Натура ее была неглубокая, все чувства — довольно поверхностны, но она легко воспламенялась и неудержимо стремилась завладеть понравившимся ей человеком.
С графом, каким бы опытным и умелым любовником он ни был, Женевьева постоянно ощущала сердечную неудовлетворенность.
Она хотела видеть его у своих ног. Хотела, чтобы он, подобно другим ее поклонникам, служил ей, как раб, выполняя малейшие ее прихоти.

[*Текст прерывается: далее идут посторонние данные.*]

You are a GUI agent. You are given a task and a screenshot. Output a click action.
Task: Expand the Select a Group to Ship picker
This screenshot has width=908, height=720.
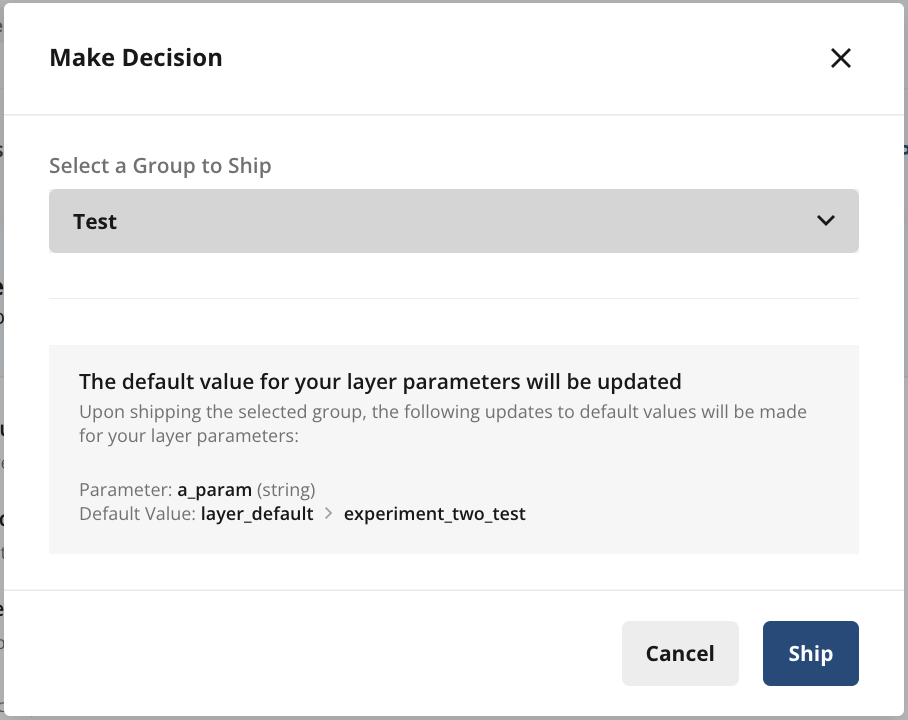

Она жаждала завладеть им безраздельно, и так как он продолжал ускользать от нее, загорелась идеей во что бы то ни стало выйти за него замуж.
Помимо этих обуревавших ее чувств Женевьева прекрасно сознавала, что граф — это такая партия, о которой, без сомнения, мечтает каждая девушка или женщина в любом уголке Соединенного Королевства.
Не говоря уж о его огромном состоянии, его землях и имениях, женщине достаточно было взглянуть на него — высокого, широкоплечего, красивого и статного, невероятно уверенного в себе, чтобы мгновенно потерять голову.
Чего только не изобретала Женевьева, на какие только ухищрения не пускалась, чтобы приковать графа к себе!
Ей нетрудно было возбудить в нем желание, и он был безгранично щедр. Но он никогда не , признавался ей в любви; губы его всегда кривила легкая усмешка, а в голосе слышались дразнящие насмешливые нотки всякий раз, как он обращался к ней.
Женевьева прекрасно понимала, что мир для него не ограничивается ее спальней и ее любовь отнюдь не составляет для него смысл жизни. Когда он уходил от нее, то навряд ли знала, увидит ли его снова. Она не была даже уверена, что он тоскует, когда ее нет рядом.